There will be a "more direct connection to preventive health programs," observed Raul Recarey, director of health programs with Wells Fargo Insurance Services.

"As physician practices begin to embrace EMR, gathering data in ‘real-time’ from the electronic record" will be possible, according to a senior director, medical quality with an MCO. "The evolution of EMRs will incorporate the ability of identifying and tracking quality of care measures."

Payors will be increasingly evaluating current programs to determine their impact, believes the director of managed care with a physician organization.

There will also be a continued increase for P4P programs, said the president of Medical Reimbursement Data Management, a consulting firm.

P4P will need "ROI, moving money from specialists to primary care," predicts Edward Scanlan, a medical director with a managed care organization. "Risk adjusting all programs and a move in interest to the medical home" are also on the horizon.

There will be "continued creation of minimally effective programs," observed a vice president of payer contracting with a physician organization.


What type of organization do you work for?

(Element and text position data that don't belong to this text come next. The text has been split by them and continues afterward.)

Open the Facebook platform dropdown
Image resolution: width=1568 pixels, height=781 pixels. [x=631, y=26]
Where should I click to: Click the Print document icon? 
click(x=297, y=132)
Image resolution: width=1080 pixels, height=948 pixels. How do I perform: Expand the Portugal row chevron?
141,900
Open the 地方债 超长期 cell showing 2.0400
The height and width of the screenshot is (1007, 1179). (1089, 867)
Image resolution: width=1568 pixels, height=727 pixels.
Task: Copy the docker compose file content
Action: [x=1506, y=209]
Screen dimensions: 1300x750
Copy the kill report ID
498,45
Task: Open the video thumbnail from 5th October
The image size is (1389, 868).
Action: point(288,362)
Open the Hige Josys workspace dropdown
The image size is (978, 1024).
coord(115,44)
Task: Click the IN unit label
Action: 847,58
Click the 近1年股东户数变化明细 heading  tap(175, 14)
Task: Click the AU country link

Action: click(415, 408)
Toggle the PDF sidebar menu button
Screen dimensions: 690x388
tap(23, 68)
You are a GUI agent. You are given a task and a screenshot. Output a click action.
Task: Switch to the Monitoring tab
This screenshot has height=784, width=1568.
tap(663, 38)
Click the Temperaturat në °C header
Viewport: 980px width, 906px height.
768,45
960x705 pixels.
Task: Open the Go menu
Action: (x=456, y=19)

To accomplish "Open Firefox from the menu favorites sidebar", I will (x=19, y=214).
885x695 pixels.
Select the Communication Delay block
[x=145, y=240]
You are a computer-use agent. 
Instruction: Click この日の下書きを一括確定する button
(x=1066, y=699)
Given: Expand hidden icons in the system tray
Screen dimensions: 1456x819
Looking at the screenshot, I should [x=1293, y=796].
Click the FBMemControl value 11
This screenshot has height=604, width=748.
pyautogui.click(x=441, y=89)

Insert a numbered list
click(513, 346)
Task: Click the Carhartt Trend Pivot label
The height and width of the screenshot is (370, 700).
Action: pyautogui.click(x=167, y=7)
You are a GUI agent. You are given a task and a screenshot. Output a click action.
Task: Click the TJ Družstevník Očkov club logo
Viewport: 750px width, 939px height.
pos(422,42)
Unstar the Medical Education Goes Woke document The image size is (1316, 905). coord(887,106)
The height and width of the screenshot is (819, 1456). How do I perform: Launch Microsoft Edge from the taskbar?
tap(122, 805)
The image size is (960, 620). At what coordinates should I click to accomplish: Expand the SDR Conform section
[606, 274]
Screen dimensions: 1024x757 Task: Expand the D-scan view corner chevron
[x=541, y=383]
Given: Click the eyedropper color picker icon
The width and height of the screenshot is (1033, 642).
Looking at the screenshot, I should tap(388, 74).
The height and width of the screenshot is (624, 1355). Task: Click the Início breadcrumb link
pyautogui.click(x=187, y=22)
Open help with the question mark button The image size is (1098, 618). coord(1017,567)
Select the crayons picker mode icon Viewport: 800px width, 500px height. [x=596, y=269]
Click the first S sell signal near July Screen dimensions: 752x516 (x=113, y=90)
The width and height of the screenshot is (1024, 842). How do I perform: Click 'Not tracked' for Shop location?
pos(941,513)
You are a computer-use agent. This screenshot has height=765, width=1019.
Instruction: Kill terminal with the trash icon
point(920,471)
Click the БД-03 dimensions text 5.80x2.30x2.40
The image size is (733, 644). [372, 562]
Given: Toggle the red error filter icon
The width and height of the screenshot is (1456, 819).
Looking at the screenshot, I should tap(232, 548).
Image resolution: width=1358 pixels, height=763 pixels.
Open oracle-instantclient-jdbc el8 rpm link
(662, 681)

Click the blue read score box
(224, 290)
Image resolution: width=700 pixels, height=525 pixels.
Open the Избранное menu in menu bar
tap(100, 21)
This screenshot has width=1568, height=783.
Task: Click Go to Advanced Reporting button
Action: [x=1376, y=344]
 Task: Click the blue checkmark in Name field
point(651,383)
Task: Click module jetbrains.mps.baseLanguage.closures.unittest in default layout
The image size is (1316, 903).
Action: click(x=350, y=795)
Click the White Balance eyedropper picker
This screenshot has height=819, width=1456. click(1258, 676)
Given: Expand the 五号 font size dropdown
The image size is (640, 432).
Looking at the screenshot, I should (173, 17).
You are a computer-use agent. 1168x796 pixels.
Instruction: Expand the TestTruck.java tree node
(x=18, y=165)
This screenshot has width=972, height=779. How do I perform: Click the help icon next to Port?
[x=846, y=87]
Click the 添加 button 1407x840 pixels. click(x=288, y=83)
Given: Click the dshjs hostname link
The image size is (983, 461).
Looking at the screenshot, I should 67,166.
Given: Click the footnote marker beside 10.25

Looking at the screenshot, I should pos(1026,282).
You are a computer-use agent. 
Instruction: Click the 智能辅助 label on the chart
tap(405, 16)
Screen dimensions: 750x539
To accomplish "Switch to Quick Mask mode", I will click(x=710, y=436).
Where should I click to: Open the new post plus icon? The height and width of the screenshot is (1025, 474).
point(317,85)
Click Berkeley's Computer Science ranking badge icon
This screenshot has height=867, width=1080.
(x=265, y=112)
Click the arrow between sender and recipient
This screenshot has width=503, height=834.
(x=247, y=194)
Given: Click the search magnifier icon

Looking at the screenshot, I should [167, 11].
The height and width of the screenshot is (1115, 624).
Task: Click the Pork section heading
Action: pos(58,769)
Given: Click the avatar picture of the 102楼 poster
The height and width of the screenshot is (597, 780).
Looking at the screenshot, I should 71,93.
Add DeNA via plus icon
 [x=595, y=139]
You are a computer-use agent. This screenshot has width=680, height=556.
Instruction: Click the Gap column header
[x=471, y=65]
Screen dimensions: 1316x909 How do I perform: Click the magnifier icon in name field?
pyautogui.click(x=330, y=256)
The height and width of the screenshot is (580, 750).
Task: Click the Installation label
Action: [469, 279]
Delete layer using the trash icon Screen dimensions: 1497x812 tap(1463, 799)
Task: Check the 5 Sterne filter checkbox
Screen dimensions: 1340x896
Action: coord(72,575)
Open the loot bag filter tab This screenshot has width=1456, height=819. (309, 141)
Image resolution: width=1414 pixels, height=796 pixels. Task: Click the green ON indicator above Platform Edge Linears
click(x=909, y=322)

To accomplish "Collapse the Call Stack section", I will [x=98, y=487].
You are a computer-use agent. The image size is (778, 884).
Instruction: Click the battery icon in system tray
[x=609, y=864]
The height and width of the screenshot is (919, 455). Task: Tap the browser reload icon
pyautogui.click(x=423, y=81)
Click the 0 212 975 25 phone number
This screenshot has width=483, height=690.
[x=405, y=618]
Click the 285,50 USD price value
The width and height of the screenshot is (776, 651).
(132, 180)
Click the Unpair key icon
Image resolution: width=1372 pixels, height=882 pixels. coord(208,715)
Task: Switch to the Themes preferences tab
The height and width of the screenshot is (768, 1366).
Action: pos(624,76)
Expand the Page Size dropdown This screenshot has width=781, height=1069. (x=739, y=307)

Consulting organization – 35.3 percent

Managed care organization – 29.4 percent

Physician organization – 23.5 percent

Hospital/Medical center – 11.8 percent

Other healthcare provider – 11.8 percent

Source: Pay-for-Performance Leadership Survey, Copyright 2009, Managed Care Information Center


The Pay-for-Performance Leadership Survey was conducted online among subscribers to Pay-for-Performance Reporter, The Executive Report on Managed Care and the Managed Care Weekly Watch.